Superior Indian Language Support: With comprehensive coverage of 12+ Indian languages and dialects, Google Cloud significantly outperformed competitors, particularly for the code-switching between languages that’s common in Indian conversations.
Custom Lexicon Support: Google’s SSML and lexicon capabilities allow precise control over pronunciation, especially for industry-specific terms and regional names.
Low Latency Under Stress: Google’s robust infrastructure ensures consistent performance under load, with 123ms average latency proving sufficient for natural conversations.
Cost-Effectiveness at Scale: For our projected volume of 10,000 minutes monthly, Google Cloud represents potential savings of approximately ₹756,000 annually compared to ElevenLabs.

Next Steps and Future Enhancements

We selected a TTS engine that not only meets but also exceeds our expectations.
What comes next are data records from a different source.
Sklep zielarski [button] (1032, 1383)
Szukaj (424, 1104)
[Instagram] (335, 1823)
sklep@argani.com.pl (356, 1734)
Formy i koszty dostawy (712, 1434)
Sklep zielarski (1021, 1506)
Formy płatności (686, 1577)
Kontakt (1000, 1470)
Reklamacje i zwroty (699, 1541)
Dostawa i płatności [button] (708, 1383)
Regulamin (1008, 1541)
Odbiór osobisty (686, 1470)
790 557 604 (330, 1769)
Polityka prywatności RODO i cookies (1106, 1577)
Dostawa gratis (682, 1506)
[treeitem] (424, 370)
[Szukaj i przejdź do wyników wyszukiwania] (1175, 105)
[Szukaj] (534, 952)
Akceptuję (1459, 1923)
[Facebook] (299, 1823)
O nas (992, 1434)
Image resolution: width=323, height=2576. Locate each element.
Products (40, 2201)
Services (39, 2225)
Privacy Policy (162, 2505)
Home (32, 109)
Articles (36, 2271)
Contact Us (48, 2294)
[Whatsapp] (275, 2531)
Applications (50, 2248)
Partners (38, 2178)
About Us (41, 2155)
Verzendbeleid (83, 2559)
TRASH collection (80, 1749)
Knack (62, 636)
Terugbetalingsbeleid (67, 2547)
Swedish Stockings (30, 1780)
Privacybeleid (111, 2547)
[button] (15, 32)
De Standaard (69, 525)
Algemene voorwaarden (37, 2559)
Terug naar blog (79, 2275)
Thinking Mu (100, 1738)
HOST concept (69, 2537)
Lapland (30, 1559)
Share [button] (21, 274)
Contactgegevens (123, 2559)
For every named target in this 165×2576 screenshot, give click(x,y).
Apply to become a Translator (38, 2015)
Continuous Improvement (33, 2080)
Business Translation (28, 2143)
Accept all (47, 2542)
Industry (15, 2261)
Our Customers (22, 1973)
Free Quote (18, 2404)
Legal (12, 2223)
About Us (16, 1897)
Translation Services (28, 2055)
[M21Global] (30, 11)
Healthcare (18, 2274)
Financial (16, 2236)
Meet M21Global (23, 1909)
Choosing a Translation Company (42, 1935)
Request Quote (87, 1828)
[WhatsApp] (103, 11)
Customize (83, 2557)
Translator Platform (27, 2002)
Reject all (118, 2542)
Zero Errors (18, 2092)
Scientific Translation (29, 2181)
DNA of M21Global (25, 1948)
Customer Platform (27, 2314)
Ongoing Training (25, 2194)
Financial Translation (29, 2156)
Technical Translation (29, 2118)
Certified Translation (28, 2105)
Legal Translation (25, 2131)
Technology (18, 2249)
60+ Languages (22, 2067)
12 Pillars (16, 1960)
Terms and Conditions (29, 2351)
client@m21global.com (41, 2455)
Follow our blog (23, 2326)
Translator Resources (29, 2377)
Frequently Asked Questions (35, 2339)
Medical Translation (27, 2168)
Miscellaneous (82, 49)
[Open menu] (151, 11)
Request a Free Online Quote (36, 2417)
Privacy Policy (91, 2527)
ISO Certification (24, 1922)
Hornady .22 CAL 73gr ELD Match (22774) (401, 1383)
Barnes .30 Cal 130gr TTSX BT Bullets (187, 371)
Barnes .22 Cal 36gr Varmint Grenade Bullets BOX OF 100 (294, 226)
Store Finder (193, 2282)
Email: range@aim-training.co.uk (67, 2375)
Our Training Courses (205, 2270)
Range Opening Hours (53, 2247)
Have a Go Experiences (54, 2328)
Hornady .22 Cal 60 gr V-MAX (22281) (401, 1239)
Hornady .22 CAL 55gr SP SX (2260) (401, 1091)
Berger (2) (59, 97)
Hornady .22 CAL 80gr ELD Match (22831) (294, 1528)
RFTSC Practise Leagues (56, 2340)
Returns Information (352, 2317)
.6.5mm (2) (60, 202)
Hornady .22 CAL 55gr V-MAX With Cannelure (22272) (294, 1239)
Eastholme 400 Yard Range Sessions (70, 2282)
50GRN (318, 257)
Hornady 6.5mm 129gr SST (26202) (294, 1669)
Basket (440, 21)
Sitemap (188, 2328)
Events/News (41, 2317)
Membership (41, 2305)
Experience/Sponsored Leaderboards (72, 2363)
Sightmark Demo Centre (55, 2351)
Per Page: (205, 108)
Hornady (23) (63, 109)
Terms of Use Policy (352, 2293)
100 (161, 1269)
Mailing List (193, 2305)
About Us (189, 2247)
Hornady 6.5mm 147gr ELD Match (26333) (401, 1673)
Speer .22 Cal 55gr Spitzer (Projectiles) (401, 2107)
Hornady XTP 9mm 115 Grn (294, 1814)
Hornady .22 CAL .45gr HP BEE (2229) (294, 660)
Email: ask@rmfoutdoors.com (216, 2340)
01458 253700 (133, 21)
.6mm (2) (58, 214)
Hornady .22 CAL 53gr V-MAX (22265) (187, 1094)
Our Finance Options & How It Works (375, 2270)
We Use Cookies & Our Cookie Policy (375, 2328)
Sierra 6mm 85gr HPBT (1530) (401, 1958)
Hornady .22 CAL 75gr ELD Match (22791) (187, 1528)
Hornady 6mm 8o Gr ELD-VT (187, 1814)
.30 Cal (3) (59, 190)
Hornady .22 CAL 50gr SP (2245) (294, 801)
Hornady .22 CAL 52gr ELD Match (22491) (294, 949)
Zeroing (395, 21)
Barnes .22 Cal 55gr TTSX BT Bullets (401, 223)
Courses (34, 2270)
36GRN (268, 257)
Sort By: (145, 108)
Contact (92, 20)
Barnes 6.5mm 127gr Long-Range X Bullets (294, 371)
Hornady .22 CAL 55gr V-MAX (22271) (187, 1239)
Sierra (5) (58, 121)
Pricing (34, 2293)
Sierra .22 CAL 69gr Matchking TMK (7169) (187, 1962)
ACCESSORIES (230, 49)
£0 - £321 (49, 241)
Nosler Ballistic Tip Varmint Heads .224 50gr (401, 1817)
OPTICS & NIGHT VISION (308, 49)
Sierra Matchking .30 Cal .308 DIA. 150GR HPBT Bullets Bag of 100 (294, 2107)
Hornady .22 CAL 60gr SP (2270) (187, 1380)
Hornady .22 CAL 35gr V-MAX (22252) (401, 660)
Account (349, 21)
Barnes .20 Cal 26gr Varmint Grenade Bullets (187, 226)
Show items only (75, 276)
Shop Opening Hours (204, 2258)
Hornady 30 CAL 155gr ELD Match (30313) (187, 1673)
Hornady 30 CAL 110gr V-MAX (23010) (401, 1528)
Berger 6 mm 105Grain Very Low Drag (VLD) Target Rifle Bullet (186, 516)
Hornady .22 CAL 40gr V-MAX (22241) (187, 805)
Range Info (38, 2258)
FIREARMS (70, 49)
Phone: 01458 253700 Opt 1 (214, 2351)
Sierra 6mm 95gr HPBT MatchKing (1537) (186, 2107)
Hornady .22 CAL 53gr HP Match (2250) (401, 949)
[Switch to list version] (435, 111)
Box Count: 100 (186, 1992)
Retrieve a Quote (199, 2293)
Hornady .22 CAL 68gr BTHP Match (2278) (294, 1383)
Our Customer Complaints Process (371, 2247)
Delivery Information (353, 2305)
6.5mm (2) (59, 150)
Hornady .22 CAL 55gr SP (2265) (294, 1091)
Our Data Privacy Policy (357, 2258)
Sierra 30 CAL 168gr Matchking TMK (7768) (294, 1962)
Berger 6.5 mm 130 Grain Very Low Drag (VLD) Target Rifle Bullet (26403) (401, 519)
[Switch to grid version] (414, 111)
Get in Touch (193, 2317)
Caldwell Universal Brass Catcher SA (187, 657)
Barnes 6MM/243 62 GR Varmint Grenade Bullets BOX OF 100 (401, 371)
Here’s what we are planning next:

- Conduct more demonstrations and gather feedback from both domain experts and users to refine the system.
- Add native Telugu and Tamil voices as part of our ongoing efforts to provide fully localized experiences.
- Continue to update the custom dictionary with new terms and local nuances to maintain accuracy.
- Set up systems to track user satisfaction, call durations, and error rates to ensure continuous improvement.

Through iterative updates using SSML, we aim to further refine our voice agent’s tone, making it even more comforting and engaging over time.

Final Thoughts

Our work with voice agents is just the beginning. As voice AI evolves, it will play a crucial role in reducing administrative burdens and improving customer experiences.

With advancements in SSML, emotion AI, and multilingual NLP, we’re just scratching the surface of what AI-powered voice agents can do. The key isn’t just making AI talk – it’s making it communicate naturally and meaningfully.